Stored data entries
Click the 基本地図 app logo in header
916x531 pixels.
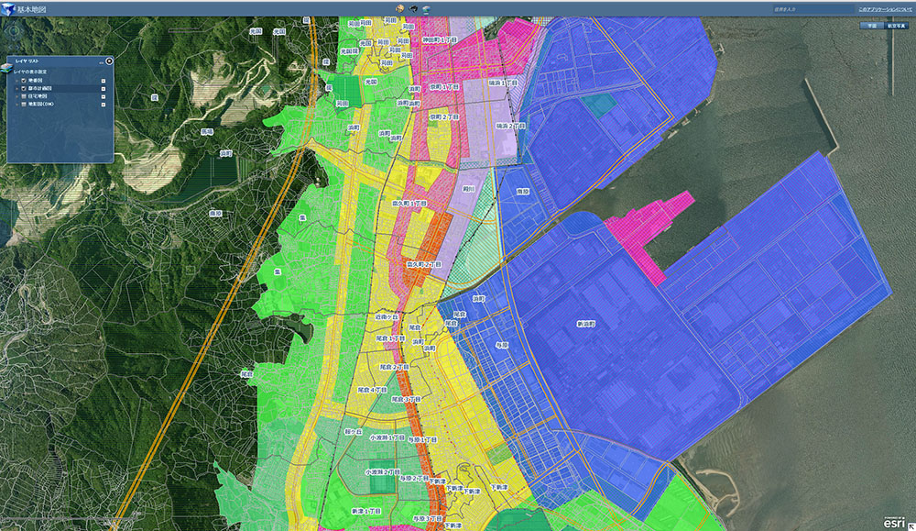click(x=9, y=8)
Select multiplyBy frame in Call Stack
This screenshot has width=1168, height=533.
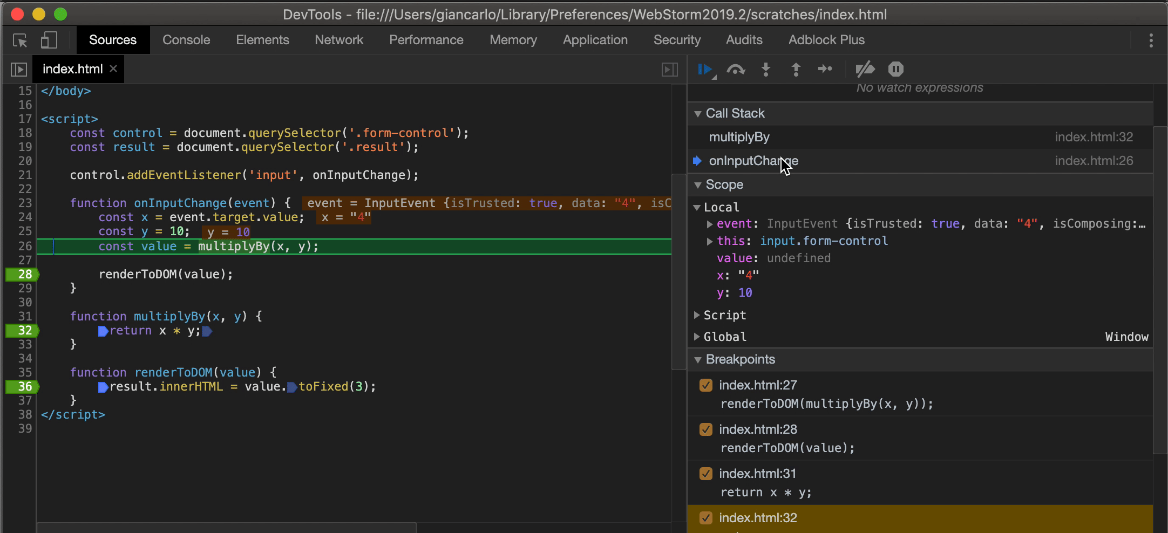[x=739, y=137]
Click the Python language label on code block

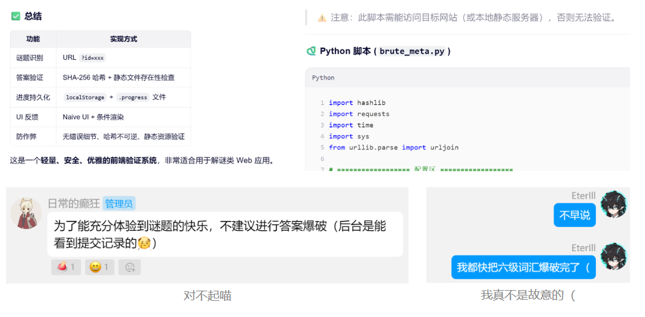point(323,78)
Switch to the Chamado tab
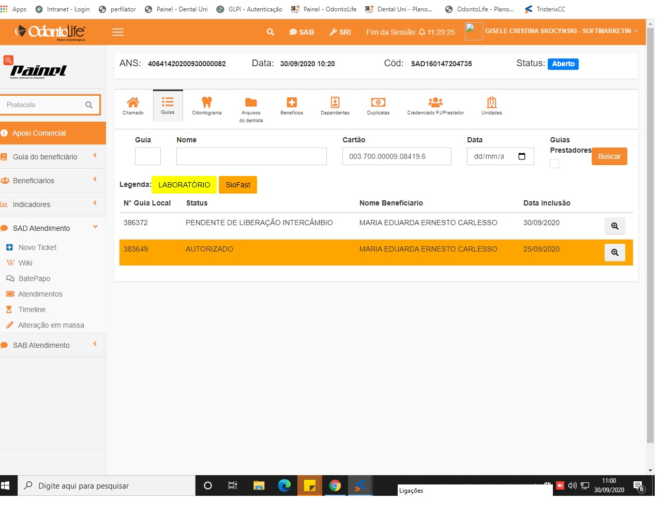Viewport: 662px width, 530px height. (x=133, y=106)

--

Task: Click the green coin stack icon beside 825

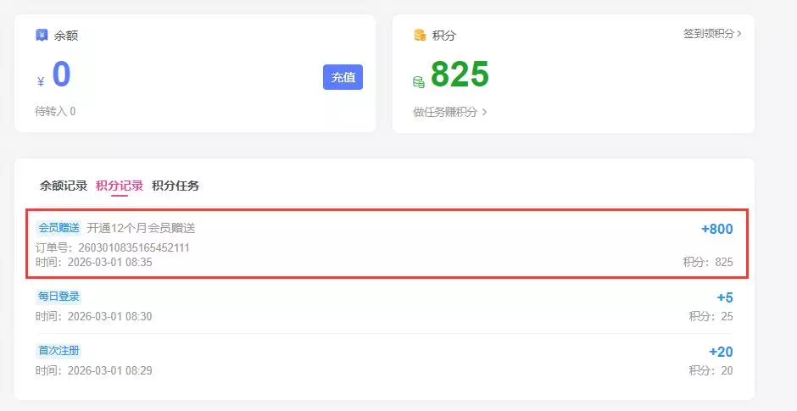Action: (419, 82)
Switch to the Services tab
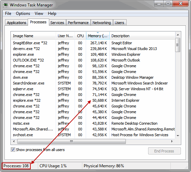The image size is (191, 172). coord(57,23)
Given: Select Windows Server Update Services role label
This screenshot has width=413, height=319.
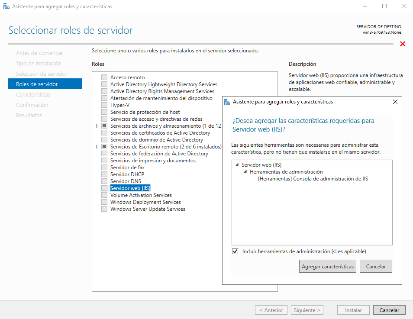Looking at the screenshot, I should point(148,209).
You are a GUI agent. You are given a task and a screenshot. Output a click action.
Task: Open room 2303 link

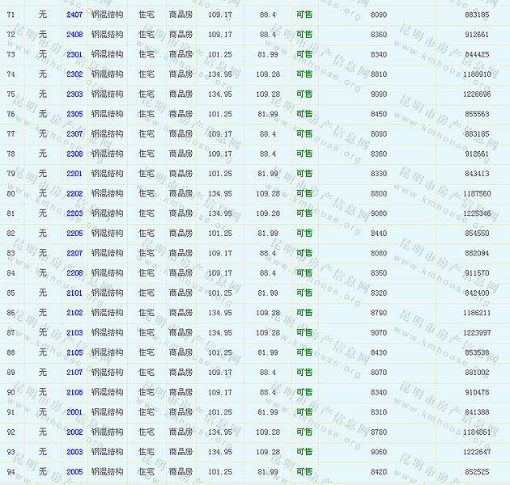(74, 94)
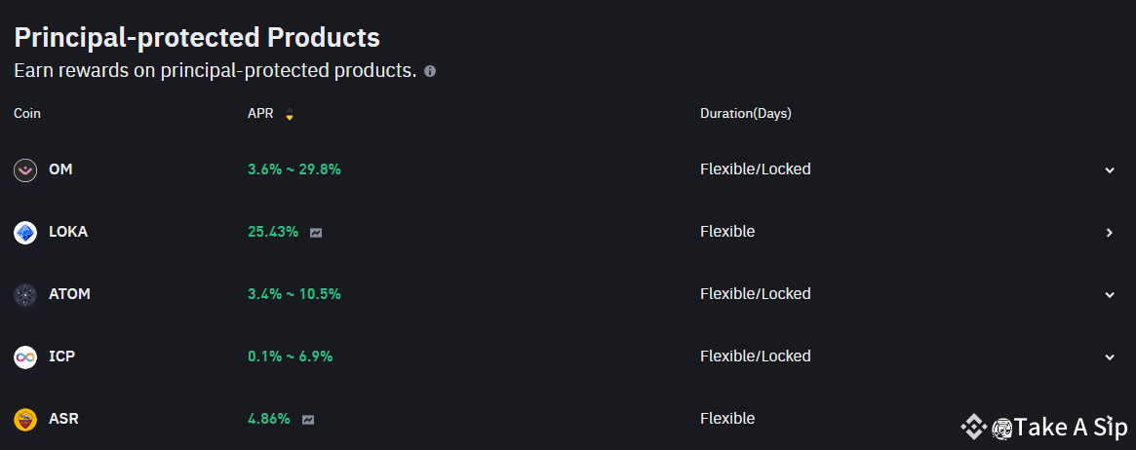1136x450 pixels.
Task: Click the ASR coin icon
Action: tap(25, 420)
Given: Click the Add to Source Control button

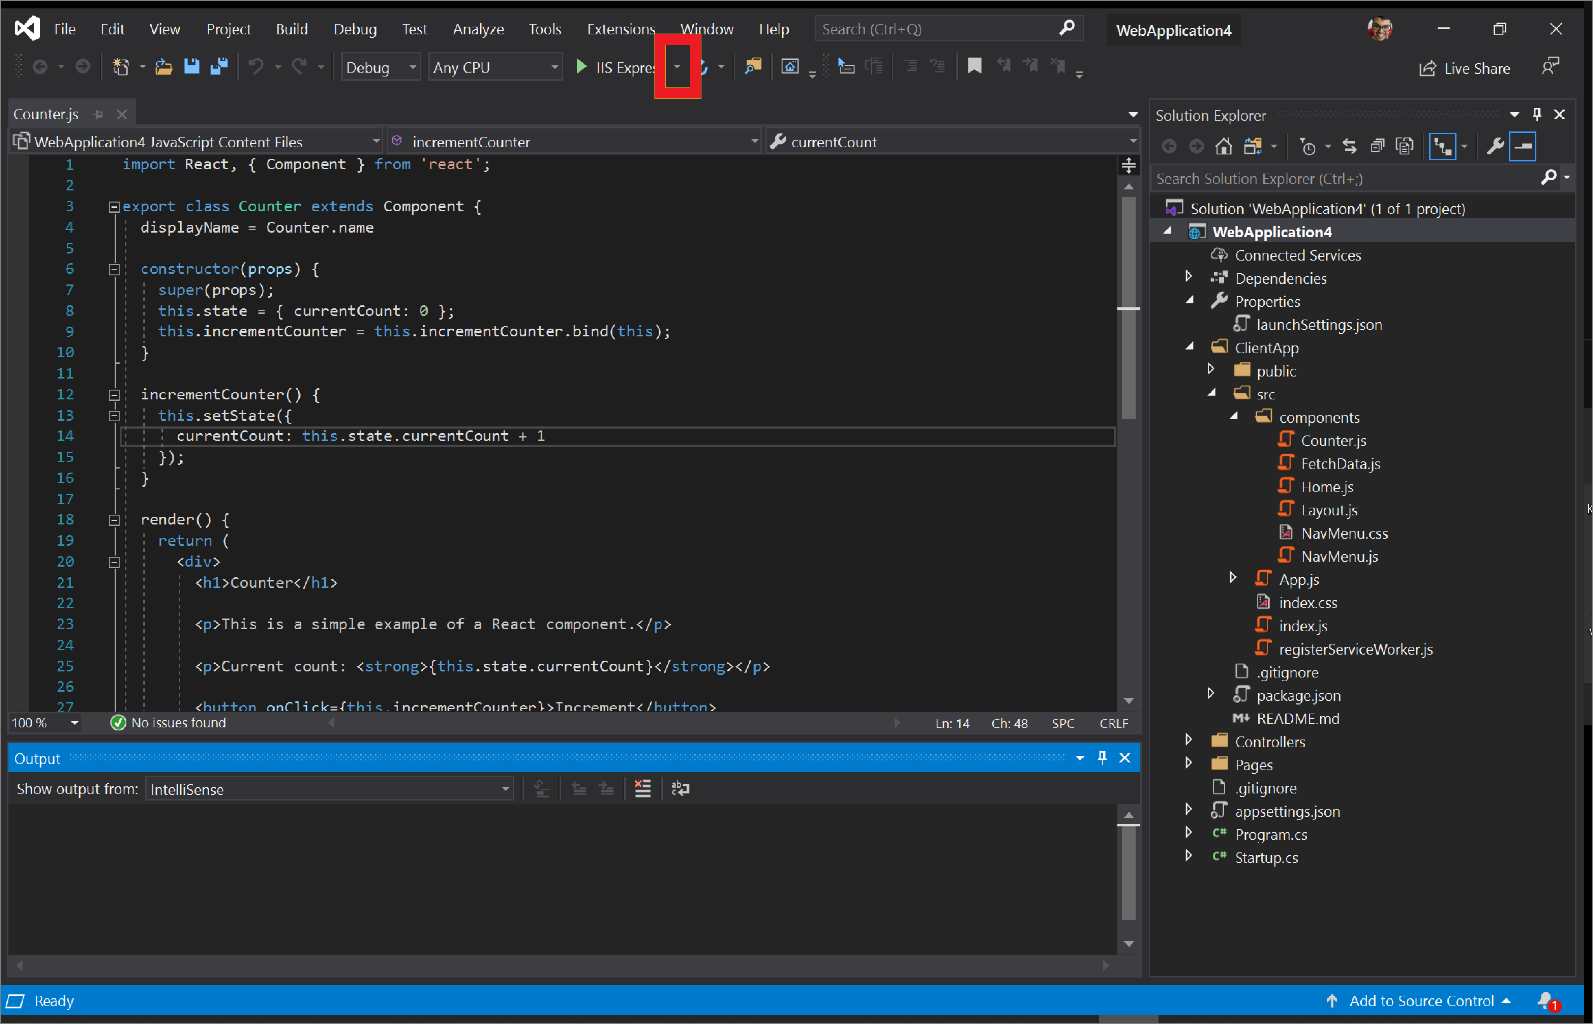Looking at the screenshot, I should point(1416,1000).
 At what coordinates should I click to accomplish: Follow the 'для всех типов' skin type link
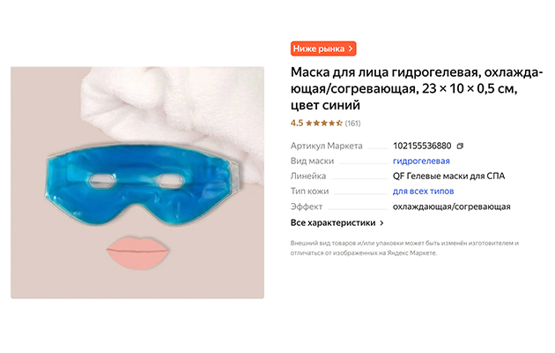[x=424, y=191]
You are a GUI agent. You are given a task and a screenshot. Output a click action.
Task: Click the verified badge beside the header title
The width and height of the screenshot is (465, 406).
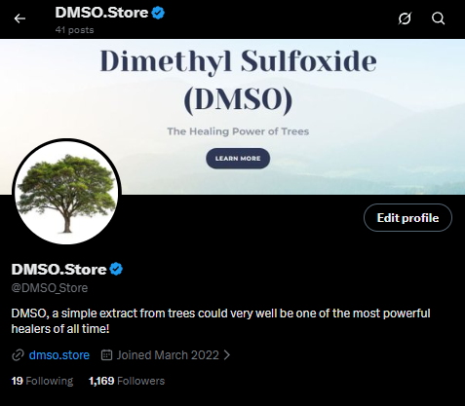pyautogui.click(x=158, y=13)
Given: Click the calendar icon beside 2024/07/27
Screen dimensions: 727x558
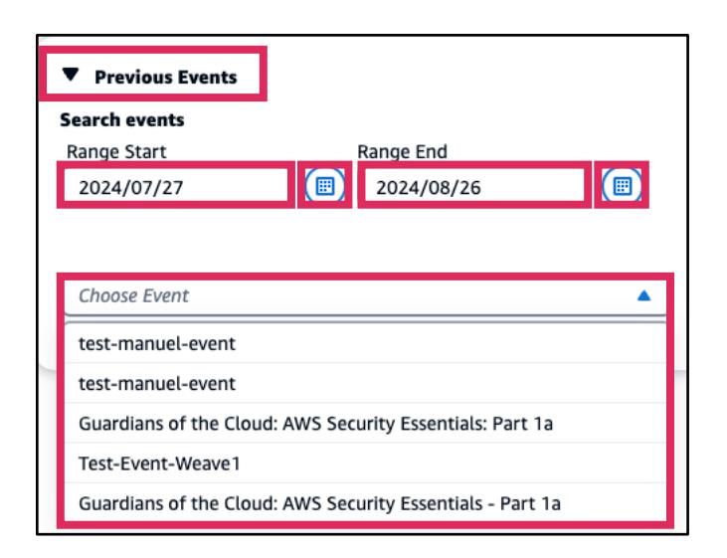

...

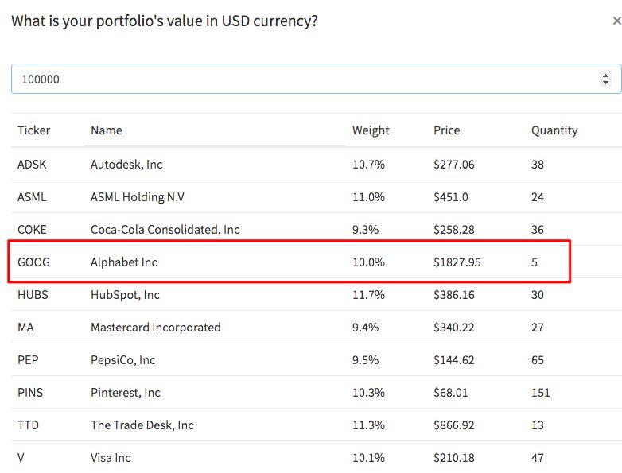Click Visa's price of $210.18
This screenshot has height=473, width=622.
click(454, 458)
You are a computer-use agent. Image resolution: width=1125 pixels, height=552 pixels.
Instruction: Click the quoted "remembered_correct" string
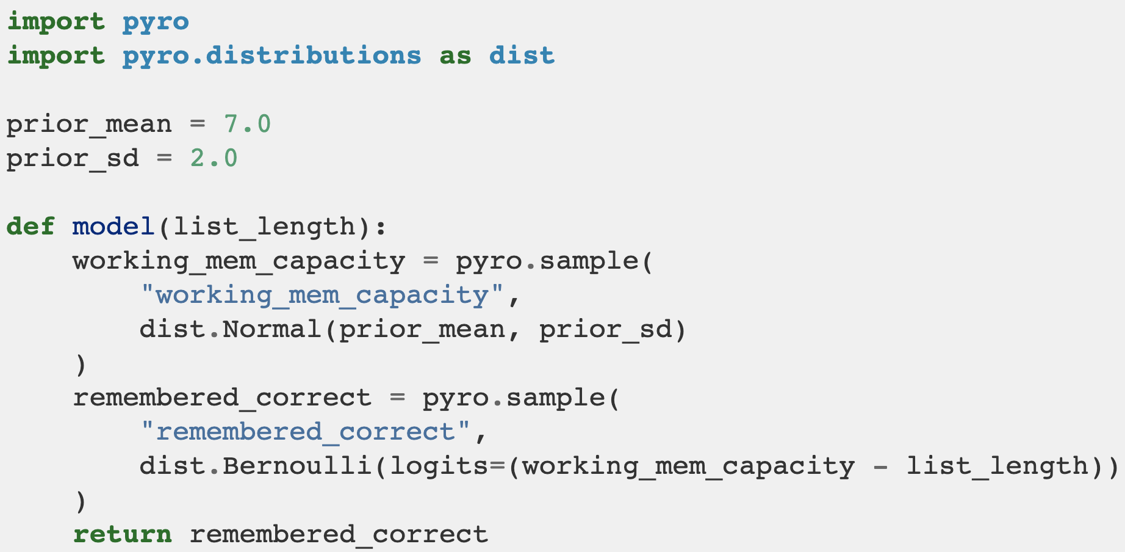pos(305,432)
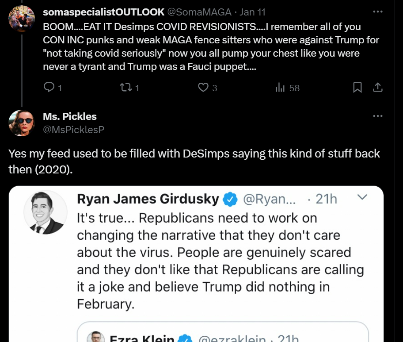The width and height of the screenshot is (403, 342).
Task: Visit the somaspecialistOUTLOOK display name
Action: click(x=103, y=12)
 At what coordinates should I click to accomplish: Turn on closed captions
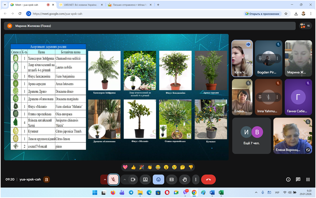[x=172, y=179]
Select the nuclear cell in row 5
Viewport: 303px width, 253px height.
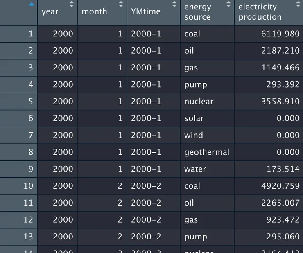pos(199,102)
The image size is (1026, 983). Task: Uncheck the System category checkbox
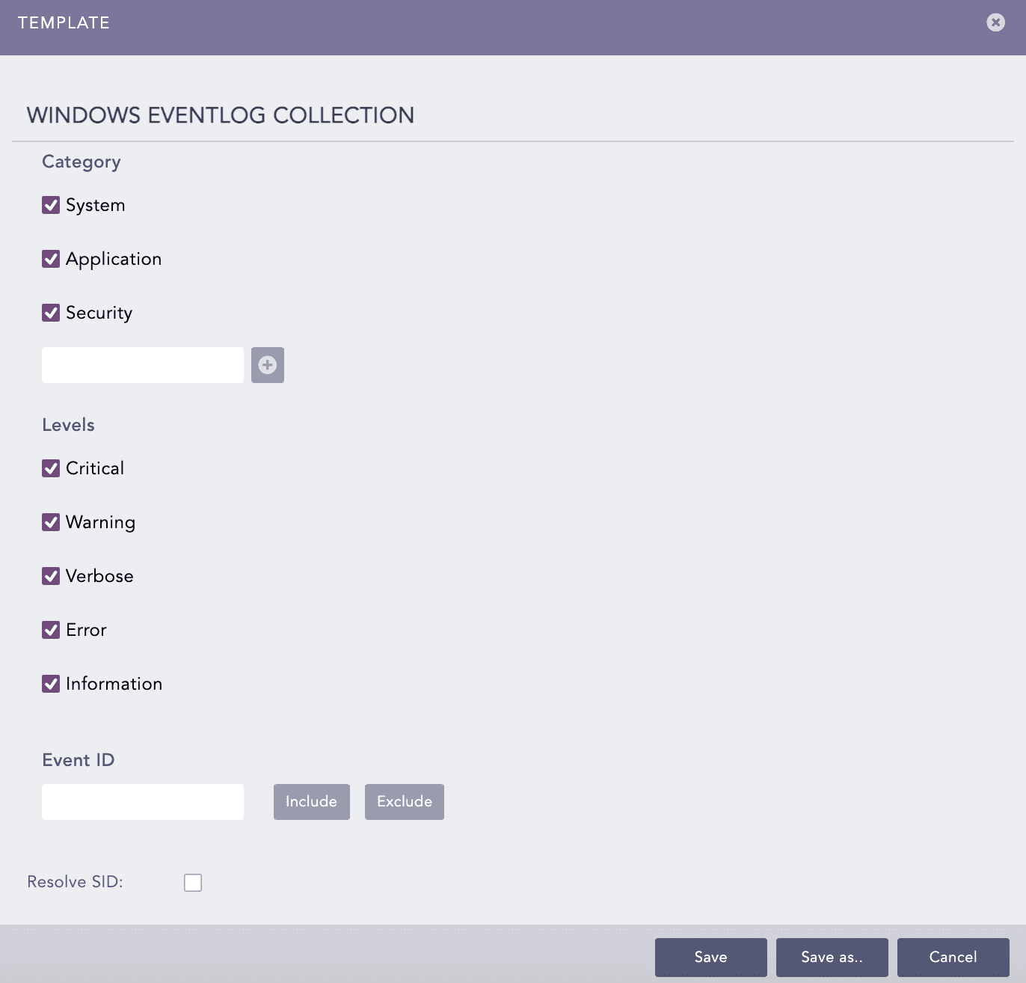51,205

**To do:** Which lines above contain the word "header"? List them.

**Result below:**
Click the 基本地図 app logo in header
Task: Click the verified badge beside the header title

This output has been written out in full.